3 If your add-in includes the <Runtimes> element in the manifest, then it will not use Microsoft Edge with the original WebView (EdgeHTML). If the conditions for using Microsoft Edge with WebView2 (Chromium-based) are met, then the add-in uses that browser. Otherwise, it uses Internet Explorer 11 regardless of the Windows or Microsoft 365 version. For more information, see Runtimes.

4 The embeddable WebView2 control must be installed so that Office can embed it, and it is not installed with Edge automatically. It is installed with Microsoft 365, version 2101 or later. If you have an earlier version of Microsoft 365, use the instructions for installing the control at Microsoft Edge WebView2 / Embed web content ... with Microsoft Edge WebView2.


Internet Explorer 11 does not support JavaScript versions later than ES5. If any of your add-in's users have platforms that use Internet Explorer 11, then to use the syntax and features of ECMAScript 2015 or later, you have two options:

  • Write your code in ECMAScript 2015 (also called ES6) or later JavaScript, or in TypeScript, and then compile your code to ES5 JavaScript using a compiler such as babel or tsc.
  • Write in ECMAScript 2015 or later JavaScript, but also load a polyfill library such as core-js that enables IE to run your code.

For more information about these options, see Support Internet Explorer 11.

Also, Internet Explorer 11 does not support some HTML5 features such as media, recording, and location.

Troubleshooting Microsoft Edge issues

Service Workers are not working

Office Add-ins do not support Service Workers when the original Microsoft Edge WebView, EdgeHTML, is used. They are supported with the Chromium-based Edge WebView2.

Scroll bar does not appear in task pane

By default, scroll bars in Microsoft Edge are hidden until hovered over. To ensure that the scroll bar is always visible, the CSS styling that applies to the <body> element of the pages in the task pane should include the -ms-overflow-style property and it should be set to scrollbar.

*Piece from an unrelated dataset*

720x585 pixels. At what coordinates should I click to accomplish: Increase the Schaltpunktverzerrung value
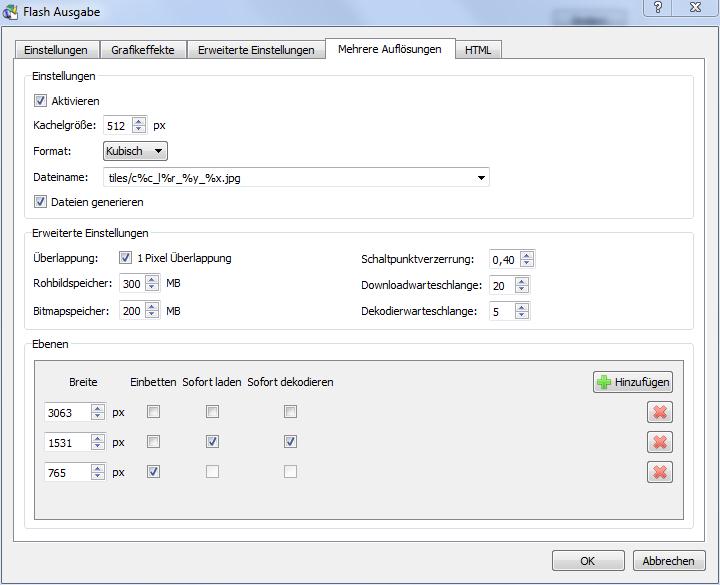[527, 255]
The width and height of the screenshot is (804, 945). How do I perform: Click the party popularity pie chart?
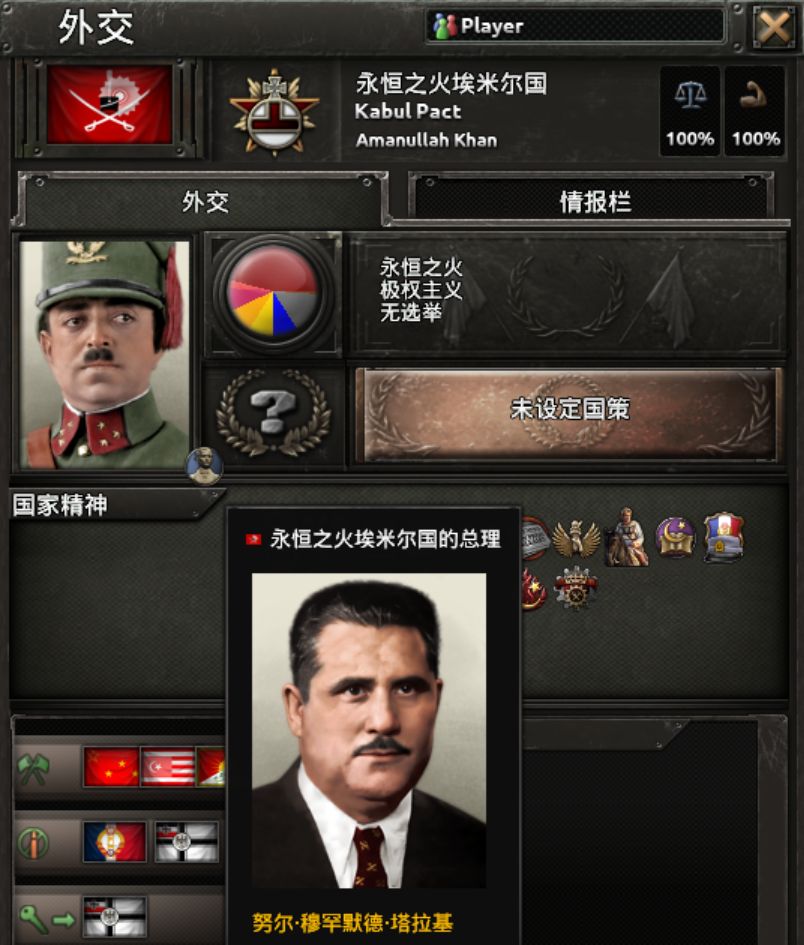tap(272, 294)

When debugging with the Microsoft Edge DevTools, the add-in crashes or reloads

Setting breakpoints in the Microsoft Edge DevTools can cause Office to think that the add-in is hung. It will automatically reload the add-in when this happens. To prevent this, add the following Registry key and value to the development computer: [HKEY_LOCAL_MACHINE\SOFTWARE\Microsoft\Office\16.0\Wef]"AlertInterval"=dword:00000000.

When the add-in tries to open, get "ADD-IN ERROR We can't open this add-in from the localhost" error

One known cause is that Microsoft Edge requires that localhost be given a loopback exemption on the development computer. Follow the instructions at Cannot open add-in from localhost.

Get errors trying to download a PDF file

Directly downloading blobs as PDF files in an add-in is not supported when Edge is the browser. The workaround is to create a simple web application that downloads blobs as PDF files. In your add-in, call the Office.context.ui.openBrowserWindow(url) method and pass the URL of the web application. This will open the web application in a browser window outside of Office.